A classic beurre blanc elevated with Lemon Ginger Crème Honey — the turmeric undertones in the honey add a warmth that keeps this sauce from being one-dimensional. Restaurant quality, weeknight effort.
Ingredients
- 4 skin-on salmon fillets (6 oz each), pin bones removed
- 2 tbsp Black Barn Apiary Lemon Ginger Crème Honey
- 2 tbsp unsalted butter, cold, cubed (for searing)
- Salt and white pepper
For the Beurre Blanc
- ½ cup dry white wine
- ¼ cup white wine vinegar
- 2 tbsp finely minced shallots
- 6 tbsp cold unsalted butter, cubed
- 1 tbsp Lemon Ginger Crème Honey
- Sea salt to taste
Method
- Make the beurre blanc: combine wine, vinegar, and shallots in a small saucepan. Reduce over medium heat until almost completely evaporated — about 2 tbsp of liquid remains.
- Reduce heat to low. Whisk in cold butter one cube at a time, waiting for each to incorporate before adding the next. Sauce will emulsify and thicken.
- Off the heat, whisk in Lemon Ginger Crème Honey. Season with sea salt. Keep warm over the lowest possible heat or in a warm water bath.
- Pat salmon dry. Season with salt and white pepper on both sides.
- Heat an oven-safe skillet over high heat until smoking. Add butter, place salmon skin-side down. Press gently for 10 seconds to prevent curling. Cook 4 minutes without moving.
- Flip and cook 2 minutes further for medium. The center should be just opaque.
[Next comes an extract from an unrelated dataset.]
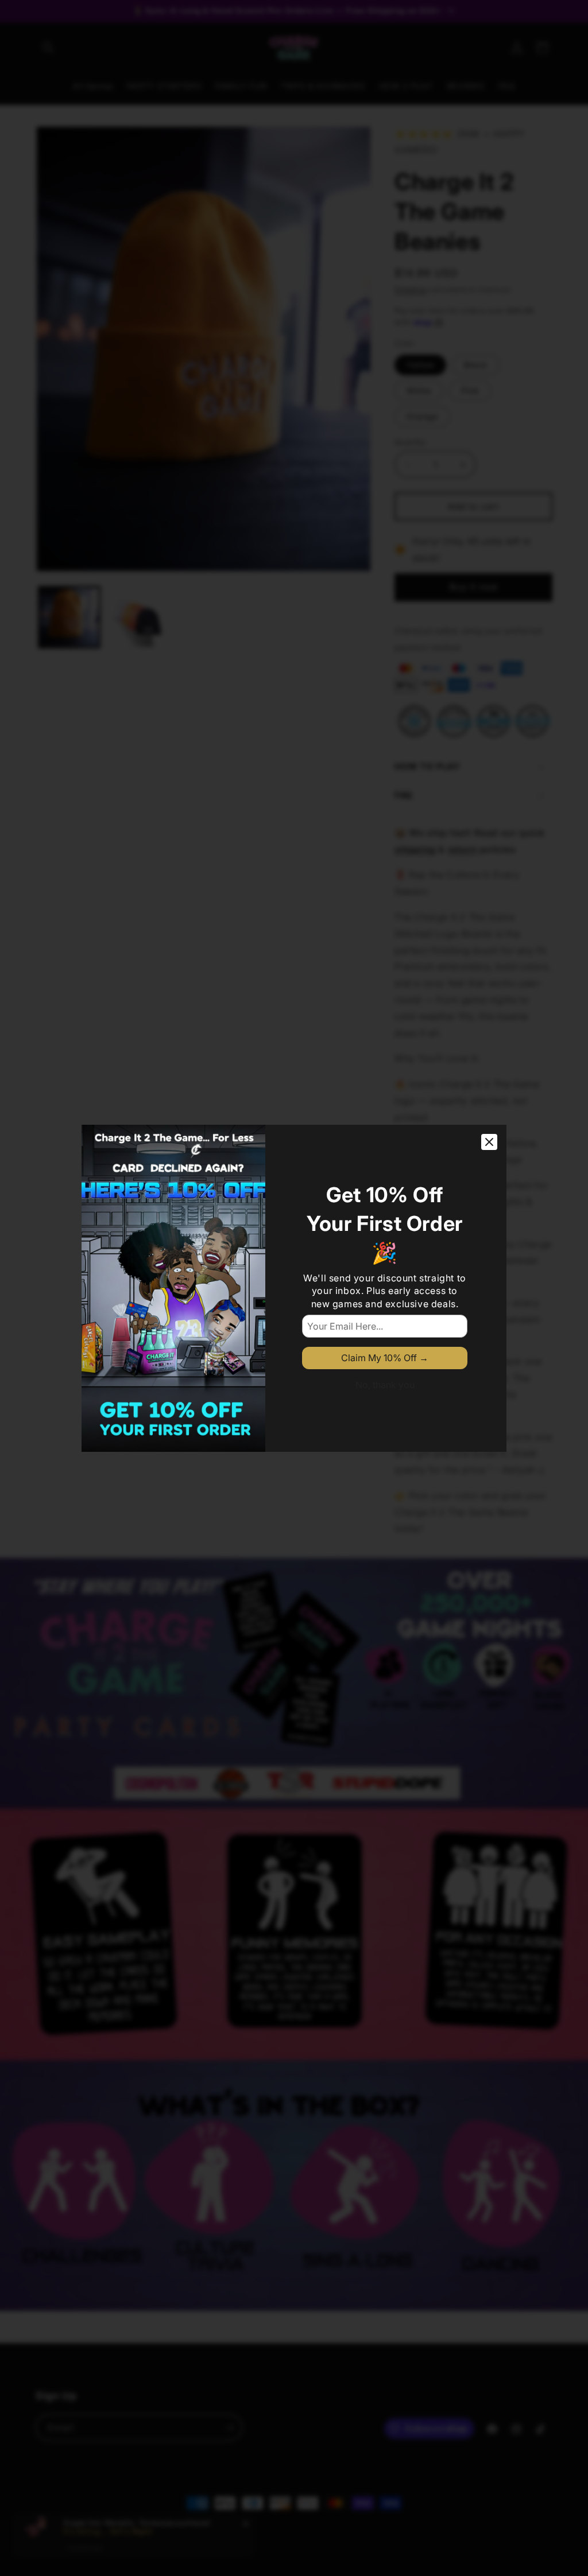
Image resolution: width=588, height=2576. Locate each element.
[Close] (489, 1142)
- Plate skin-side up. Spoon beurre blanc generously around and over. Garnish with micro herbs or thinly sliced chives.
Chef's Notes
Pairs beautifully with blanched haricots verts, a fennel and citrus salad, or simply steamed jasmine rice. The beurre blanc can be made 30 minutes ahead and held in a thermos — do not reheat on direct heat or it will break.